Collection entries

=== Begin Enclosure ===

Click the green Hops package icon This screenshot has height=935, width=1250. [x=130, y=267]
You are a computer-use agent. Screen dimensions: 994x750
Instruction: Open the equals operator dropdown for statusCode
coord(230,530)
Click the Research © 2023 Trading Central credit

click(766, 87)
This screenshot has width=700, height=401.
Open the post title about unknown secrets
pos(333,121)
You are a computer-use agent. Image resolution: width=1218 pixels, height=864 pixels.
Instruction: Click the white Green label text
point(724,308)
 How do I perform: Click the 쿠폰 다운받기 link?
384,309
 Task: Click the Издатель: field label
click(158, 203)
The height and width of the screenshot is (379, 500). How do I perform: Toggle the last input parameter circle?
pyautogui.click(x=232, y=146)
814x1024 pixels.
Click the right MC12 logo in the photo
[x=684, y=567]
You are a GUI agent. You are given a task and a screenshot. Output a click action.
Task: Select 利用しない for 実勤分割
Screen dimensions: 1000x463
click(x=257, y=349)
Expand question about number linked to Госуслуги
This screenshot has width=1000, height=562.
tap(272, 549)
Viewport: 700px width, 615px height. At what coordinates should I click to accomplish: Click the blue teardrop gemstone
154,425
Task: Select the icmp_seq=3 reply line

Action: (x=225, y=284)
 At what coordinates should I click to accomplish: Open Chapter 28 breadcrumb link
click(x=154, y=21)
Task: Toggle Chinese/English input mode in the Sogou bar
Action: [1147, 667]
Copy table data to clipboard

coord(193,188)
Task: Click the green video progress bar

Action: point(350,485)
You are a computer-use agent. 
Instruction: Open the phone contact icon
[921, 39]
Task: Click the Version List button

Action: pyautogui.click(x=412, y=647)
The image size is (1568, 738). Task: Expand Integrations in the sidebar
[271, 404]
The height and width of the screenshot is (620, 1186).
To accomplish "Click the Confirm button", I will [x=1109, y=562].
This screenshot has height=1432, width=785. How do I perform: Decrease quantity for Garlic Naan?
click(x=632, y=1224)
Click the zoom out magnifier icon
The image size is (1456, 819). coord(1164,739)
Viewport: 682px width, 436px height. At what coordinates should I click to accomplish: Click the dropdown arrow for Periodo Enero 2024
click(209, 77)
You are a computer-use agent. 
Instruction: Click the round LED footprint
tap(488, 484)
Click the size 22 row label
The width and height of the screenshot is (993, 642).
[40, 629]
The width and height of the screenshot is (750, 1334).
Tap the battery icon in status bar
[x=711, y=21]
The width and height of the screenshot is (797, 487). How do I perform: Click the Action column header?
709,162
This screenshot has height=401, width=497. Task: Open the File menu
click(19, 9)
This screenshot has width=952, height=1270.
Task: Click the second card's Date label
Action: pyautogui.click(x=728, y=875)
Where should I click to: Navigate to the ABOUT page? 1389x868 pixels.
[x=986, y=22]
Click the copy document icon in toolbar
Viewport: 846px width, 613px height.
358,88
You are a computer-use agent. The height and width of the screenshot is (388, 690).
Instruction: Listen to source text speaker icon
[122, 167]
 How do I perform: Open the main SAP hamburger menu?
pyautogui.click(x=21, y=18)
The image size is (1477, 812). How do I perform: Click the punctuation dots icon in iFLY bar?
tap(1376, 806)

=== End Enclosure ===

When a line of the records holds the word "computer", copy that line.

You are a computer-use agent. Screen dimensions: 994x750
You are a computer-use agent. Image resolution: width=1218 pixels, height=864 pixels.
You are a computer-use agent. 
You are a computer-use agent. 
You are a computer-use agent. The height and width of the screenshot is (388, 690).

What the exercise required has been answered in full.